DALL E for TTS: TortoiseTTS – Non_Interactive

In an earlier post, I walked you through a project I’ve been working on, which I called “triforce” at the time.

I’ve finished training a first pass on this collection of models and want to write about the results.

Deploying this speech CLIP model on the outputs of my autoregressive speech token generator made all of the difference. Outputs are consistently awesome, and almost always clearly convey the desired speech.

Adding CLIP to the ensemble

After training the three triforce models, I was having considerable difficulty with the autoregressive portion of the model. Specifically, while I would generate a lot of really good speech, I would also regularly generate audio with a single syllable that dragged, for example: “three pigs went to the paaaaaaaaaaaaaaaaaaaaaaaa”.

After spending some time tinkering with different methods of autoregressive generation (thanks for all your work, HF team!), I finally came around to the realization that the secret sauce is adding a fourth model to the ensemble that serves the same purpose as DALLE’s CLIP.

This was simple to train. It’s essentially the same thing as CLIP but I replaced the ViT encoder with a speech token encoder. This basically makes a model that gets really good at determining whether a given audio clip corresponds to a given set of text. I operate in the speech token regime because unlike DALLE&CLIP, fully decoding an output from my model takes a huge amount of time (thanks, diffusion models..) By operating on speech tokens I can use the speech CLIP model directly on the outputs of my autoregressive generator.

With CLIP added to the ensemble, the name “triforce” no longer worked as well. So…………

Code

I’ve assembled a repo that can be used to perform inference on my models. I call the ensemble “Tortoise TTS” – which is poking fun at the insanely slow generation rates of this method. The repo can be found here: https://github.com/neonbjb/tortoise-tts

Data

Autoregressive and diffusion models like lots of data.

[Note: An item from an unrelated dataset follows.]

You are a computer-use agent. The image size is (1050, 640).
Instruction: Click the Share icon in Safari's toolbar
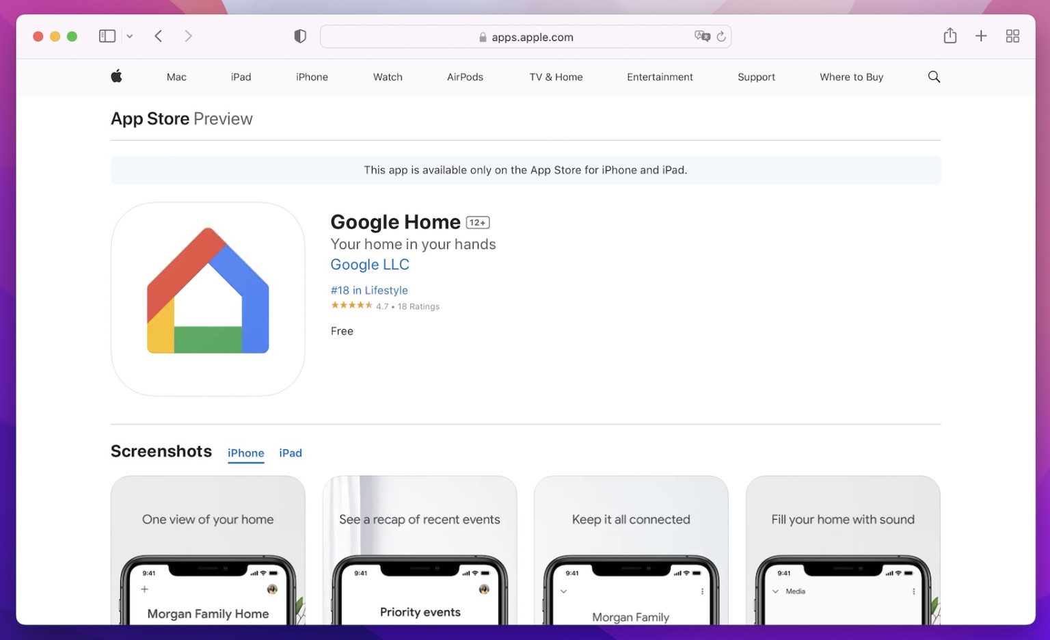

To train this model, I assembled a speech dataset of ~18 million audio clips ranging from 2 seconds-12 seconds in length with a mean of ~4 seconds. To create tehse audio clips, I first crawled a variety of sources for speech audio: audiobooks, podcasts and YouTube are primary sources.

Next, I used pydub to break the audio data up wherever there were segments of silence. Clips between 2-12 seconds were kept, everything else was thrown out.

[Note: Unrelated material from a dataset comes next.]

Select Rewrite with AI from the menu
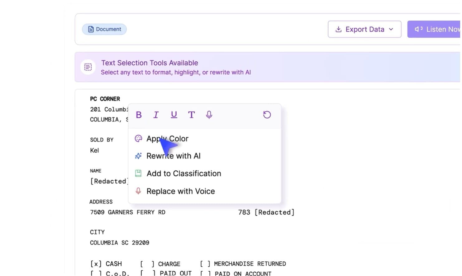point(173,156)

Next, the resulting clips were fed through a cleaning pipeline. This pipeline consisted of several bespoke ML models that detected:

People talking over one another (multiple voices)
Excessive reverb
Background music
Environmental noise
White noise (bad mic for example)
Low quality (<20kHz)

Any clip that exhibited these things were pruned from the final dataset.

Next, I needed to provide text to go along with the audio clips. This was the original reason why I wrote the ocotillo library. Thanks again to the HF team for open sourcing such an incredible speech transcription model as W2V2.

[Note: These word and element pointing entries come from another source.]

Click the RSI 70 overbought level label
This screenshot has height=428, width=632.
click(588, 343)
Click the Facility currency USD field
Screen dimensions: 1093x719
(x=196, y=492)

The data does not always have permissive licenses, so I will not be releasing it.

I do plan on releasing my speech processing and cleaning scripts in the future. If you are interested, please contact me directly.

Results

This model is pretty damned cool. I am really excited to share some of the things it is capable of generating as well as some lessons learned.

That’s going to come another day, though. Soon though!

In the coming weeks, I will provide pretrained weights for the model as well as output samples. These will be accompanied with a separate blog post.